Besonders Jan zeigte sich von der Vorliebe seines besten Freundes für das tschechische Mädchen alles andere als begeistert. Er ist vorbehaltlos auf Linie der Partei, hält abweichende Meinungen und Ansichten für Verrat am Vaterland. Die Lage schien sich etwas zu beruhigen, als sich Christoph durch seinen Klassenlehrer dazu genötigt sah, in die Hitlerjugend einzutreten. Durch Bekanntwerden der Ereignisse in Berlin, den nur halb geglückten Staatsstreich und den Aufruf Himmlers zum Widerstand gegen die Putschisten, traten die Unterschiede zwischen den Freunden jedoch ungehemmt hervor und führten sogar zum Bruch zwischen den besten Freunden Christoph und Jan.

Am Ende wurde Christoph von Jan dazu aufgefordert, sich ihm anzuschließen und gegen die Berliner Putschregierung zu kämpfen. Letzterer war entsetzt von dieser Vorstellung und lehnte ab. Als sich Freunde am späten Abend in einer dunklen Augsburger Gasse trennten, blieb ungewiss, ob und unter welchen Umständen sie sich jemals wieder begegnen würden.

Kapitel 1

29. September 1938

Er hatte noch nicht einmal einen Fuß aus der U-Bahn gesetzt, da bemerkte er auch schon die bewaffneten Sicherungsposten.

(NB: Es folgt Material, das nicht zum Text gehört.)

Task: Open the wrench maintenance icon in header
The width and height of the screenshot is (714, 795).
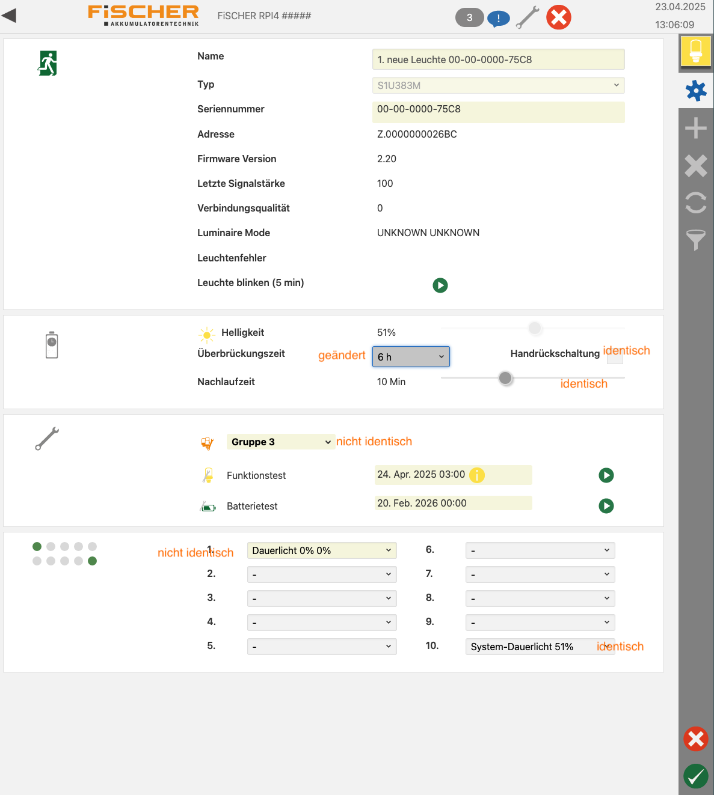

Zwei Wehrmachtssoldaten standen auf dem Bahnsteig und beäugten misstrauisch die ein- und aussteigenden Fahrgäste. Der eine hielt seinen Karabiner 98k bedrohlich in der Armbeuge, jederzeit darauf gefasst, ihn in Anschlag zu bringen und möglichen Bedrohungen mit aller Härte zu begegnen. Der andere, einen guten Kopf größer als sein Kamerad, hatte seinen Karabiner geschultert und ließ seinen Blick gelangweilt durch den Bahnhof schweifen.

Auch die beiden Ausgänge wurden von Posten bewacht. Besonders auffällig daran war, dass man dem einen davon sichtlich mehr Beachtung schenkte als dem anderen. Selbst ein nicht ortskundiger Besucher hätte daher sofort gewusst, welchen der Ausgänge er zu nehmen hatte: nämlich denjenigen, dem nur noch ein Schlagbaum gefehlt hätte, um dem Grenzübergang zu einem benachbarten Staat zu gleichen.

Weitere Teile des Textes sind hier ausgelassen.